## DATASET EXTRACT
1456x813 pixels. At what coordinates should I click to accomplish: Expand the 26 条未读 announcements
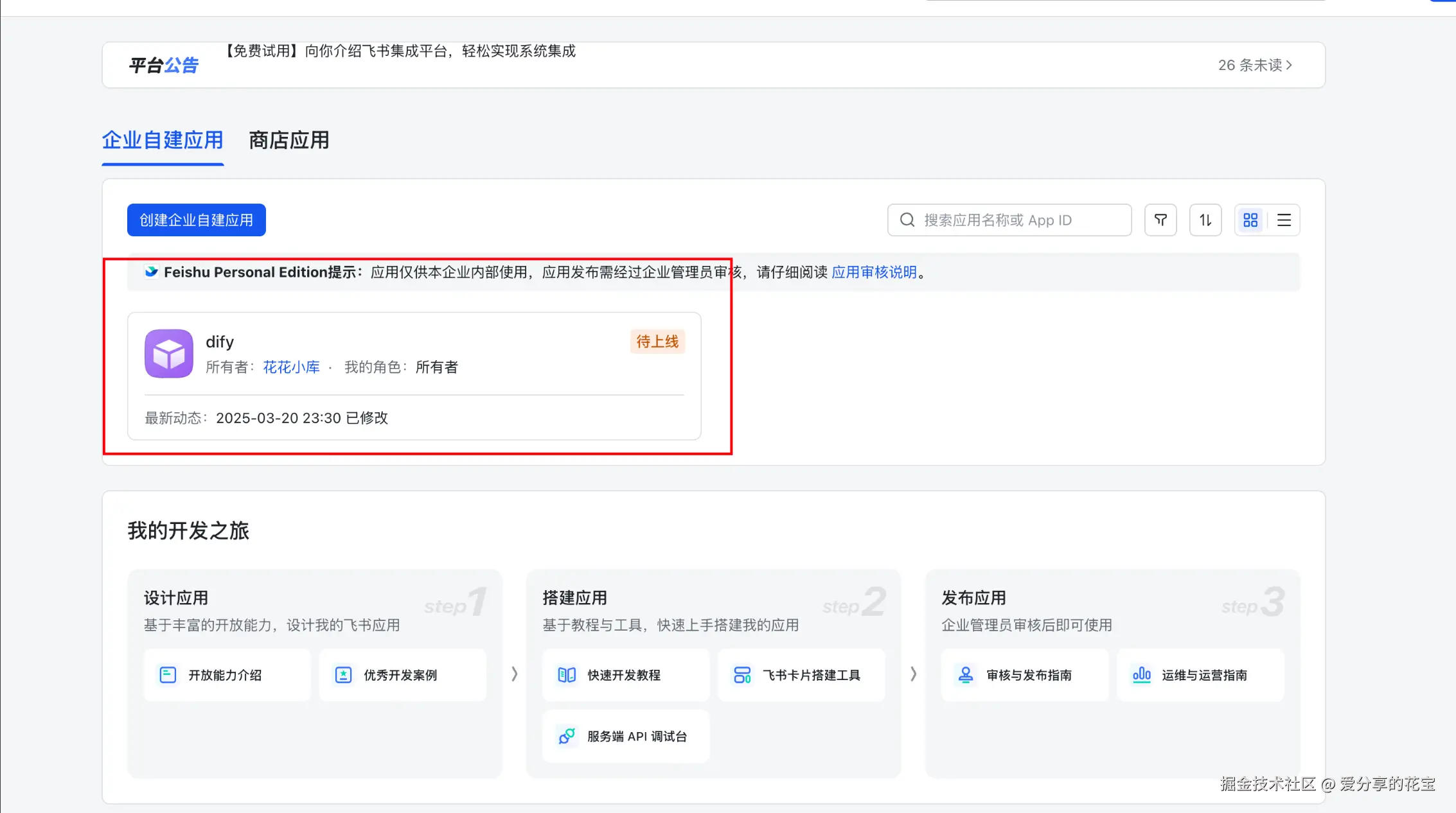click(1255, 66)
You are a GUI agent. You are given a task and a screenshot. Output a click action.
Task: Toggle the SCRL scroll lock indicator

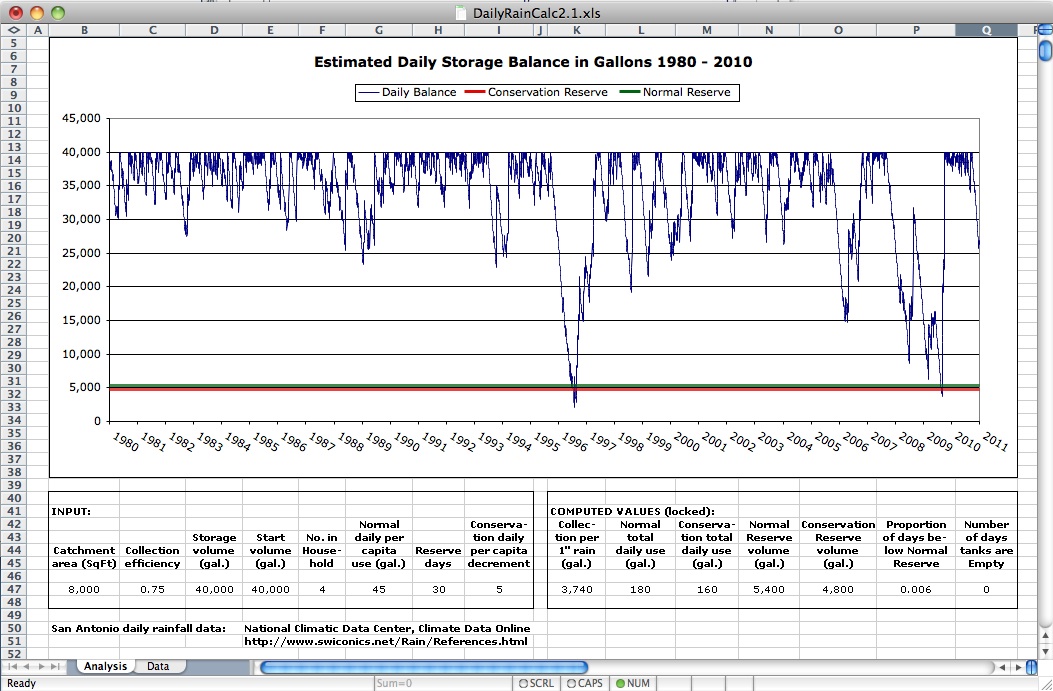pos(535,684)
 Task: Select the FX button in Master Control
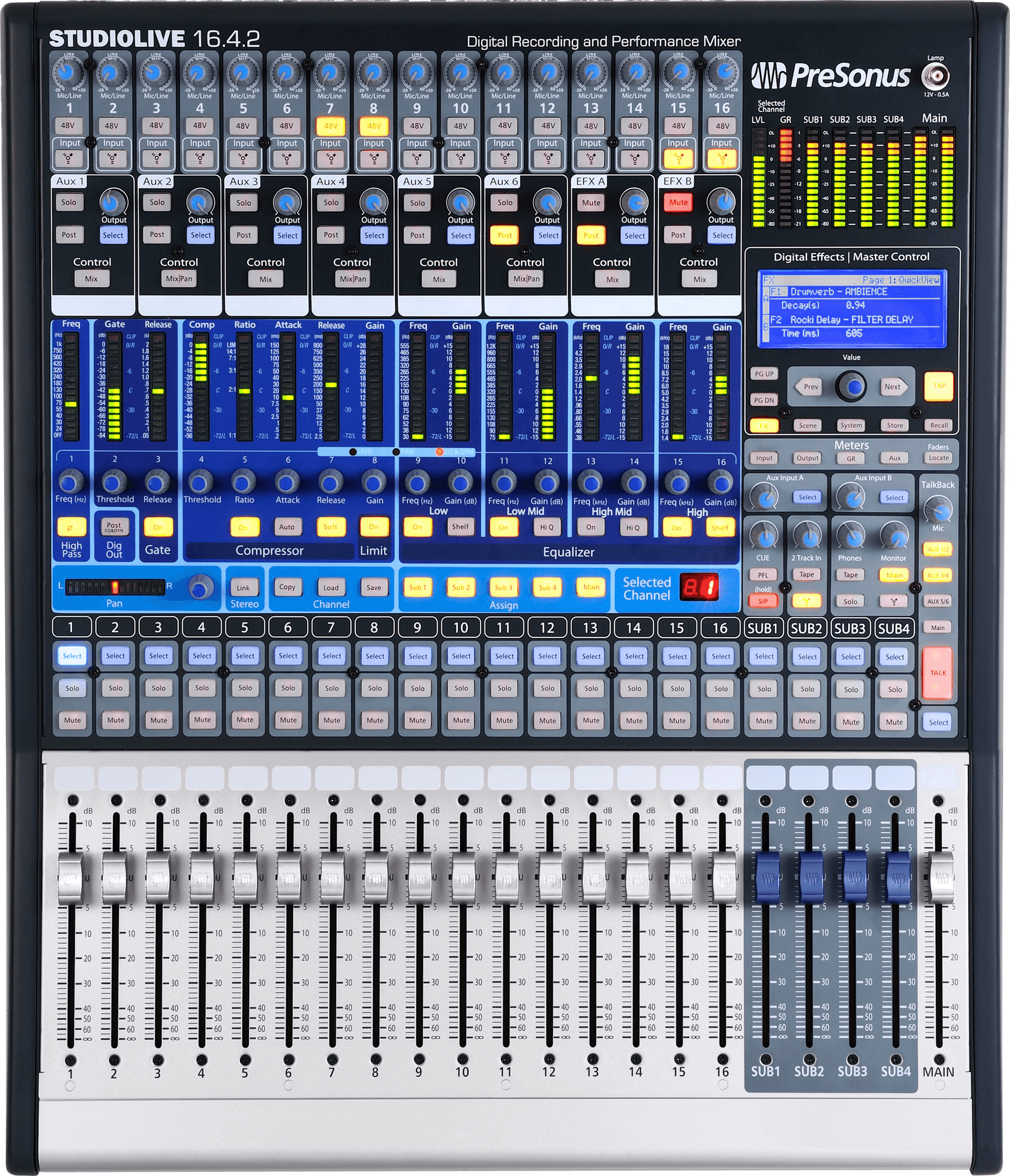tap(764, 425)
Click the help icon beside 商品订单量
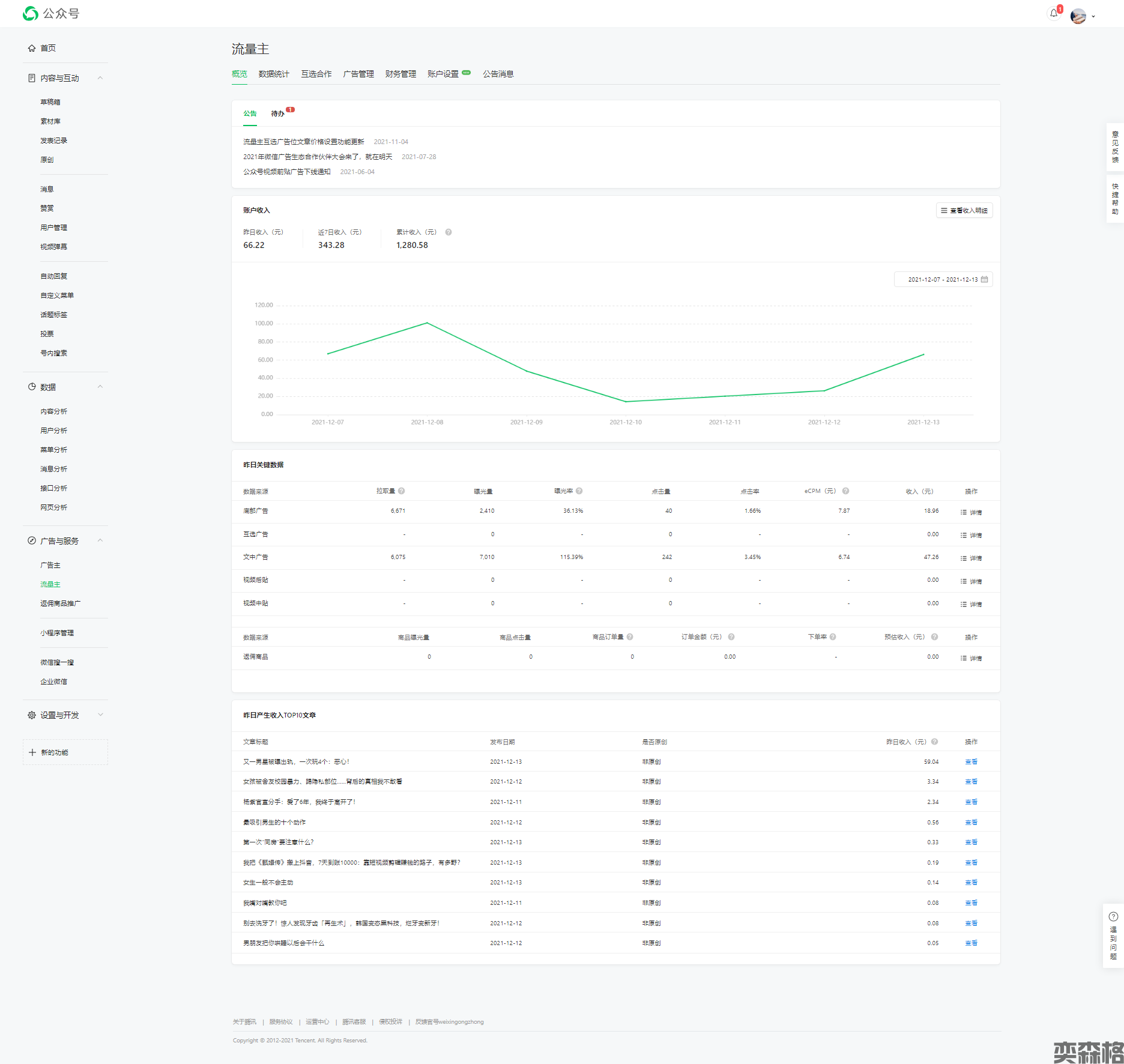Image resolution: width=1124 pixels, height=1064 pixels. click(x=630, y=637)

## WHAT TO DO
Write out the records above again without any changes, dropping the pictures.

## TASK RESPONSE
1456x813 pixels. At what coordinates should I click to accomplish: Expand the 26 条未读 announcements
click(1255, 66)
You are a GUI agent. You are given a task and a screenshot. Output a click action.
Task: Toggle the SCRL scroll lock indicator

pos(535,684)
 Task: Select the FX button in Master Control
tap(764, 425)
Click the help icon beside 商品订单量
Image resolution: width=1124 pixels, height=1064 pixels. click(x=630, y=637)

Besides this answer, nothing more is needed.